HIGhway to hell.
Building emacs22 on Mac OS X:
Speaking of the Dock, double-clicking the app icon after an instance is running, or kicking off a second one from the command-line, will cause multiple Emacs applications to appear in the Dock, as pictured below. Not very Mac-like of course: a proper Mac application would open a new window in the already-running instance.
Remember, kids, in any article about Emacs on OS X, even if it is the focus of the article, you must make some crack about Emacs's "lack of Daring Fireball HIG-cop" magic Mac-appness. Even though it basically kicks every other text editor's ass halfway to hell. Incidentally, how often do you 2click on the app icon when it's already running?
Comments
God almighty.
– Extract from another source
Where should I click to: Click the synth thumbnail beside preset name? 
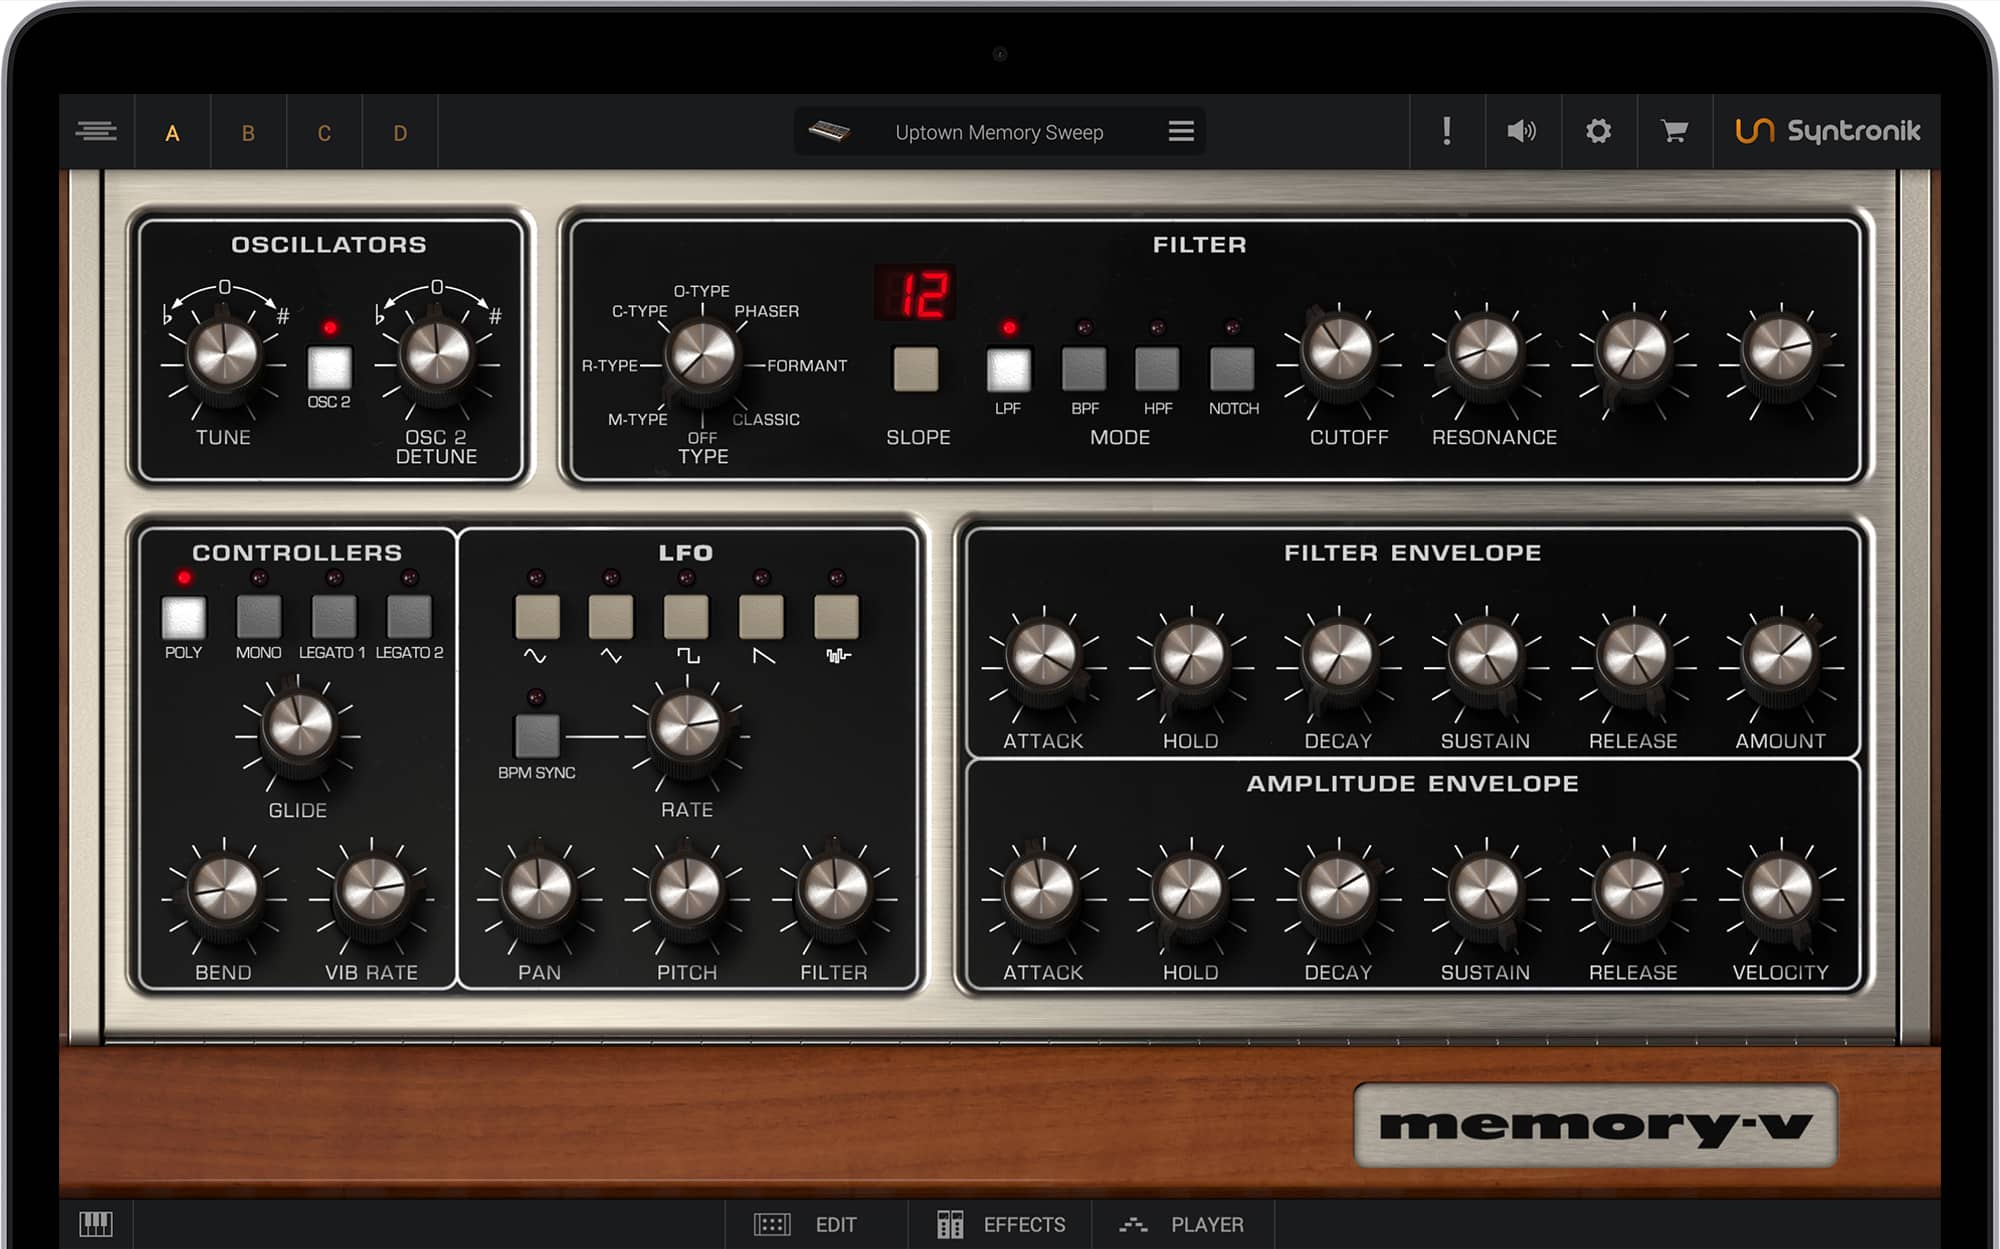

There have been working, useful Carbon Emacs builds for ... years and years and years.
Wankwankwank.
Posted by: mph | January 22, 2006 10:39 AM
Emacs on OS X is not for mac users.
It's for emacs users. Period.
Make it all HIGgy and we will hate it for defying our expecations.
Posted by: Ed Heil | January 22, 2006 12:55 PM
Ed, that's the very reason I stopped jumping into discussions where BBEdit was being touted as the alpha and omega of text editors. For people who require teh HIGgy with it, it's fine. But, Jeebus, this was an article about building Emacs on a Mac, fer chrissakes. I figured I didn't need the usual GUI scolding in that venue.
Posted by: jbm | January 22, 2006 1:20 PM
BBEdit's not the Alpha and Omega?
Do you know how many perfectly good hours I've lost figuring out how to write Applescript for BBEdit? Almost as much time as I lost making my .emacs work better. Factor in the time it took to figure out that turning off line numbers would make scrolling 20x faster, and I'd say I've spent more time tweaking BBEdit. And isn't that what tools are for? To lose all that otherwise productive time fine-tuning tools so we'll be extra productive?